══ Page text ══

LAKELAND, Fla., May 4 (UPI) – A Florida atheist activist is in jail for faking the sounds of a sex act in the presence of her neighbor and his 10-year-old son, authorities say. Ellenbeth Wachs, 48, of Lakeland, legal director of the Atheists of Florida, was arrested Sunday, the Polk County Sheriff’s Office told The (Lakeland) Ledger. Neighbor Otto Lehman filed for an injunction for protection against Wachs in April, saying his son Forrest was playing basketball March 13 when she yelled at him to stop. When Lehman and his son returned later, Wachs made noises that “sounded like a woman experiencing sexual gratification in an extremely loud fashion,” the sheriff’s affidavit said. John Liguori, Wachs’ lawyer, said she should be released because she has multiple sclerosis and her medical needs cannot be properly met in jail. He said Wachs was resting after having chemotherapy when she asked the boy to stop playing basketball, and “there is no simulation of a sex act here.”

═══
══ Recorded data ══

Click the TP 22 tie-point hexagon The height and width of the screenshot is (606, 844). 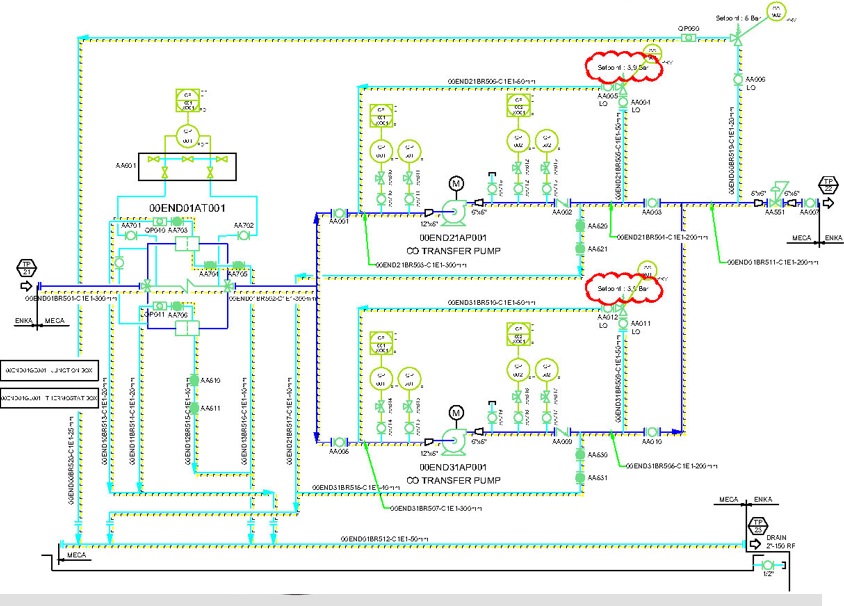click(x=826, y=185)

═══

**Exercise directions**
In the news report about the Lakeland arrest, which organization does Ellenbeth Wachs serve as legal director?

**Reply to the task**
The Atheists of Florida